▶ _Task item_
Retype the data exactly, leaving nothing out.

▶ _Records from a collection_
>>>>
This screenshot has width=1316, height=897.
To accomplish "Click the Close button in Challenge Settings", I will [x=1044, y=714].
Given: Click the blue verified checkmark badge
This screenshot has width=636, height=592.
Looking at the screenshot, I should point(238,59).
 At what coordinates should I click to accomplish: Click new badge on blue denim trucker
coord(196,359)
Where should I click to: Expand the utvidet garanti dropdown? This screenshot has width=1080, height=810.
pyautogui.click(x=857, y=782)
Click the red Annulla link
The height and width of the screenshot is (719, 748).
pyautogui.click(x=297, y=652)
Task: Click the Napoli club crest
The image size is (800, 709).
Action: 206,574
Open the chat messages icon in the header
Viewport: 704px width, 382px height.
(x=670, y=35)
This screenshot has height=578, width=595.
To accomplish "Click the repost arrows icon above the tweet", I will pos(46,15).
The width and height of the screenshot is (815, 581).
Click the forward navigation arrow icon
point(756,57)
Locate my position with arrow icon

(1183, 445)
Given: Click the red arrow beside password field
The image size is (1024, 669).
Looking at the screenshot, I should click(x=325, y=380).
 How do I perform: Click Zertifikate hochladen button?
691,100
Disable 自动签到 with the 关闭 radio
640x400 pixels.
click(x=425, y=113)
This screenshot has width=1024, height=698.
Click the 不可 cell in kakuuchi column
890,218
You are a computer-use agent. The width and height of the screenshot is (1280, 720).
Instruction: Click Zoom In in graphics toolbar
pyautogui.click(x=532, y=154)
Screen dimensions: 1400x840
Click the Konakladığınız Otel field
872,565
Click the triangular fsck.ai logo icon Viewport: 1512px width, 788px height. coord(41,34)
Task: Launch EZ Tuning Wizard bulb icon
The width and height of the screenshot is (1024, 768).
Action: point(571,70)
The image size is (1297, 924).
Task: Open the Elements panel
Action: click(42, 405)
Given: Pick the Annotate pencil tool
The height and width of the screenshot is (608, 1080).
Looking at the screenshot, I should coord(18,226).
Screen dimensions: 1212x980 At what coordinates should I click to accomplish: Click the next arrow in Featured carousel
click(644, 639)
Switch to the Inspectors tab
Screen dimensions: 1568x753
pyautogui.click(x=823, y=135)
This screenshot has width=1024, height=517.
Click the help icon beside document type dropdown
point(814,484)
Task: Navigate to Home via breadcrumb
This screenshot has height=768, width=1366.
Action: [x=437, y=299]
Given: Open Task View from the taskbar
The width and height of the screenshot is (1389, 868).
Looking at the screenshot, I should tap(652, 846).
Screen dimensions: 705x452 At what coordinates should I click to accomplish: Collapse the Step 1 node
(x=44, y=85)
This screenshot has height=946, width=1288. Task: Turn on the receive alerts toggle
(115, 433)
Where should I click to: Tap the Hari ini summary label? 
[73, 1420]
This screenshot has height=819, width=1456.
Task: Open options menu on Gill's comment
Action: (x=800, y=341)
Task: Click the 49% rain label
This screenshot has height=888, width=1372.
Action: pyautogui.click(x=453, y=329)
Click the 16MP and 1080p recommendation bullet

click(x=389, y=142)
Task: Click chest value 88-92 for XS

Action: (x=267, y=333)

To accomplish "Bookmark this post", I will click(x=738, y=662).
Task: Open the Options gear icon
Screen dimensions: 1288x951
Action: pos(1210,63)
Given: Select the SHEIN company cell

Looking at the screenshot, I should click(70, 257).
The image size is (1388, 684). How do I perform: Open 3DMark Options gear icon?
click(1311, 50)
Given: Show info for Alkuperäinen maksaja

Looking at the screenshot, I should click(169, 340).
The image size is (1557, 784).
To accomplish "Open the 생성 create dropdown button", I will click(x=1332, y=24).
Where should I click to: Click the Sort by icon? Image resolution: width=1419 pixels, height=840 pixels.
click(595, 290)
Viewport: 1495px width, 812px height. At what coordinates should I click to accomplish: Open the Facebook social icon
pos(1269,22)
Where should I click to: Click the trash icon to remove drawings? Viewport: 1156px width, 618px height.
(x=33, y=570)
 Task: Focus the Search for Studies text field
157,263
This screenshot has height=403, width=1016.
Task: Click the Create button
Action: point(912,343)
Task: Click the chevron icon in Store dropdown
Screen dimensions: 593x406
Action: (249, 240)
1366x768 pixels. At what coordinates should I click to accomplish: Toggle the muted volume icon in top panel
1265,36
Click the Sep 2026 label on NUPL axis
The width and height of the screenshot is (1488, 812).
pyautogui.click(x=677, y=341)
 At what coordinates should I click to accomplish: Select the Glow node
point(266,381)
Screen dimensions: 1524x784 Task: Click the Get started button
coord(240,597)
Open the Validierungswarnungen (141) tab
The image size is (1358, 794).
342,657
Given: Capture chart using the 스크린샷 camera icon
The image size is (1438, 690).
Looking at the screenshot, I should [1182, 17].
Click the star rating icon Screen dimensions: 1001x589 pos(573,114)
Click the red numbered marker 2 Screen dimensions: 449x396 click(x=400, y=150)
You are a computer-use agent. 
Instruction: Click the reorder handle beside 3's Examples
<<<<
▶ _Answer space_
This screenshot has width=1316, height=897.
To accomplish "Click the Close button in Challenge Settings", I will [x=1044, y=714].
Given: Click the blue verified checkmark badge
This screenshot has width=636, height=592.
Looking at the screenshot, I should point(238,59).
 At what coordinates should I click to accomplish: Click new badge on blue denim trucker
coord(196,359)
Where should I click to: Expand the utvidet garanti dropdown? This screenshot has width=1080, height=810.
pyautogui.click(x=857, y=782)
Click the red Annulla link
The height and width of the screenshot is (719, 748).
pyautogui.click(x=297, y=652)
Task: Click the Napoli club crest
The image size is (800, 709).
Action: 206,574
Open the chat messages icon in the header
Viewport: 704px width, 382px height.
(x=670, y=35)
This screenshot has height=578, width=595.
To accomplish "Click the repost arrows icon above the tweet", I will pos(46,15).
The width and height of the screenshot is (815, 581).
Click the forward navigation arrow icon
point(756,57)
Locate my position with arrow icon

(1183, 445)
Given: Click the red arrow beside password field
The image size is (1024, 669).
Looking at the screenshot, I should click(x=325, y=380).
 How do I perform: Click Zertifikate hochladen button?
691,100
Disable 自动签到 with the 关闭 radio
640x400 pixels.
click(x=425, y=113)
This screenshot has width=1024, height=698.
Click the 不可 cell in kakuuchi column
890,218
You are a computer-use agent. The width and height of the screenshot is (1280, 720).
Instruction: Click Zoom In in graphics toolbar
pyautogui.click(x=532, y=154)
Screen dimensions: 1400x840
Click the Konakladığınız Otel field
872,565
Click the triangular fsck.ai logo icon Viewport: 1512px width, 788px height. coord(41,34)
Task: Launch EZ Tuning Wizard bulb icon
The width and height of the screenshot is (1024, 768).
Action: point(571,70)
The image size is (1297, 924).
Task: Open the Elements panel
Action: click(42, 405)
Given: Pick the Annotate pencil tool
The height and width of the screenshot is (608, 1080).
Looking at the screenshot, I should coord(18,226).
Screen dimensions: 1212x980 At what coordinates should I click to accomplish: Click the next arrow in Featured carousel
click(644, 639)
Switch to the Inspectors tab
Screen dimensions: 1568x753
pyautogui.click(x=823, y=135)
This screenshot has width=1024, height=517.
Click the help icon beside document type dropdown
point(814,484)
Task: Navigate to Home via breadcrumb
This screenshot has height=768, width=1366.
Action: [x=437, y=299]
Given: Open Task View from the taskbar
The width and height of the screenshot is (1389, 868).
Looking at the screenshot, I should tap(652, 846).
Screen dimensions: 705x452 At what coordinates should I click to accomplish: Collapse the Step 1 node
(x=44, y=85)
This screenshot has height=946, width=1288. Task: Turn on the receive alerts toggle
(115, 433)
Where should I click to: Tap the Hari ini summary label? 
[73, 1420]
This screenshot has height=819, width=1456.
Task: Open options menu on Gill's comment
Action: (x=800, y=341)
Task: Click the 49% rain label
This screenshot has height=888, width=1372.
Action: pyautogui.click(x=453, y=329)
Click the 16MP and 1080p recommendation bullet

click(x=389, y=142)
Task: Click chest value 88-92 for XS

Action: (x=267, y=333)

To accomplish "Bookmark this post", I will click(x=738, y=662).
Task: Open the Options gear icon
Screen dimensions: 1288x951
Action: pos(1210,63)
Given: Select the SHEIN company cell

Looking at the screenshot, I should click(70, 257).
The image size is (1388, 684). How do I perform: Open 3DMark Options gear icon?
click(1311, 50)
Given: Show info for Alkuperäinen maksaja

Looking at the screenshot, I should click(169, 340).
The image size is (1557, 784).
To accomplish "Open the 생성 create dropdown button", I will click(x=1332, y=24).
Where should I click to: Click the Sort by icon? Image resolution: width=1419 pixels, height=840 pixels.
click(595, 290)
Viewport: 1495px width, 812px height. At what coordinates should I click to accomplish: Open the Facebook social icon
pos(1269,22)
Where should I click to: Click the trash icon to remove drawings? Viewport: 1156px width, 618px height.
(x=33, y=570)
 Task: Focus the Search for Studies text field
157,263
This screenshot has height=403, width=1016.
Task: Click the Create button
Action: point(912,343)
Task: Click the chevron icon in Store dropdown
Screen dimensions: 593x406
Action: (249, 240)
1366x768 pixels. At what coordinates should I click to accomplish: Toggle the muted volume icon in top panel
1265,36
Click the Sep 2026 label on NUPL axis
The width and height of the screenshot is (1488, 812).
pyautogui.click(x=677, y=341)
 At what coordinates should I click to accomplish: Select the Glow node
point(266,381)
Screen dimensions: 1524x784 Task: Click the Get started button
coord(240,597)
Open the Validierungswarnungen (141) tab
The image size is (1358, 794).
342,657
Given: Capture chart using the 스크린샷 camera icon
The image size is (1438, 690).
Looking at the screenshot, I should [1182, 17].
Click the star rating icon Screen dimensions: 1001x589 pos(573,114)
Click the red numbered marker 2 Screen dimensions: 449x396 click(x=400, y=150)
You are a computer-use agent. 
Instruction: Click the reorder handle beside 3's Examples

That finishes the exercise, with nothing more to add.